Staying with one company could still mean loyalty and commitment. But it could also mask the lack of learning agility today’s digital talent needs.

The right leadership, of course, plays an important role in all this change. And here may be one of the biggest changes companies face. “The traits that make for great digital leaders don’t look good on a resume,” Swift says.

She says, for instance, digital leaders have a “pioneer mentality,” meaning they show higher levels of curiosity, adaptability, and risk-taking than others in assessment tests. On a resume, those traits could look like job-hopping, positions lacking a linear narrative, and fewer “brand name” employers. In the past, 10 years of experience in the same role at one company may have signaled stability; now it could mean a lack of learning agility.

What’s more, contrary to the Silicon Valley archetype of what a digital leader looks like—i.e., a white male millennial with a “move fast and break things” mentality—Korn Ferry research shows such leaders are far more inclusive and rate higher on emotional intelligence than the norm.

Still, it isn’t easy for recruiters to decipher what traits are embedded in a one-page resume. Many organizations, therefore, are turning to artificial intelligence for help. Data and analytics company S&P Global, for instance, is using artificial intelligence to look for patterns in certain areas where it has both high attrition and engagement. S&P Global employs roughly 20,000 employees in Australia, China, India, the United States, and 27 other countries. “We’re using AI to recognize patterns within data sets to highlight trends and tie them together in a way that tells a story,” says Dimitra Manis, S&P Global’s executive vice president and chief people officer.

To be sure, a large part of S&P Global’s vision for “Powering the Markets of the Future” involves funding and training for new digital technology.

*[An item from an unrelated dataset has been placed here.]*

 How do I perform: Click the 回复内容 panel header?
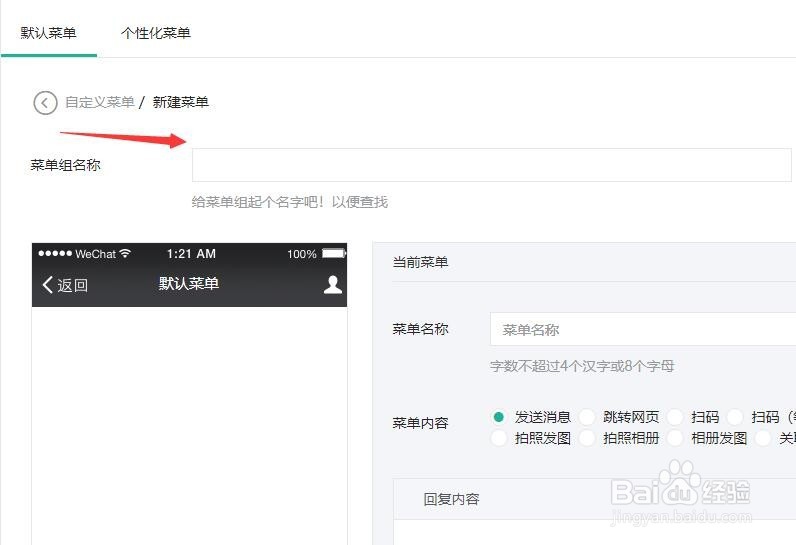(452, 499)
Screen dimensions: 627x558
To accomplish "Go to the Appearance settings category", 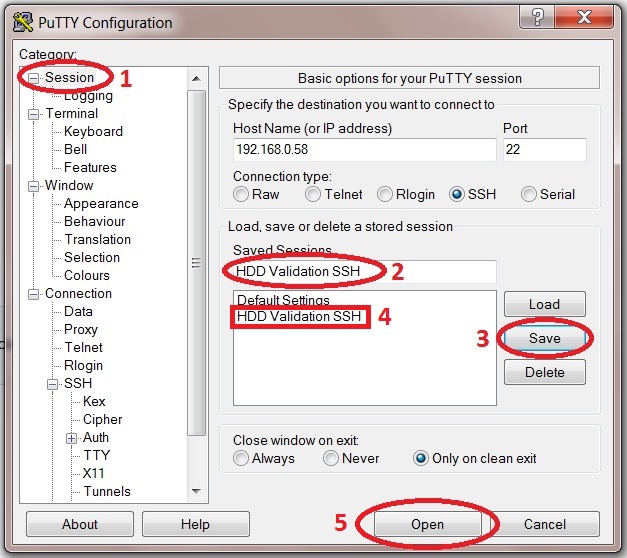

The company plans to double the amount of technology investment devoted to what it calls “EssentialTECH.” S&P Global recruited Manis in part because of her extensive background in assessing the talent and culture of potential acquisition targets while at Thomson Reuters, AXA, and other companies.

Manis says a recent $550 million acquisition of the data analytics and machine intelligence company Kensho will help accelerate innovation and serve as a key pillar of S&P Global’s EssentialTECH training program, which aims to align the company’s entire workforce around data science, cloud computing, and other digital skills to meet the rapidly evolving needs of its customers. The scale of the effort alone, needed in this age of fast digital change, is impressive. Within EssentialTECH’s first nine months, more than 75% of the company’s global employee population have been trained in automation, AI, and other technology courses, and the program is on track to engage all 20,000 employees by year-end.

“Everyone needs to understand and use the same language around technology,” says Manis. “At S&P Global, we are putting people first by investing and building in these new capability areas.”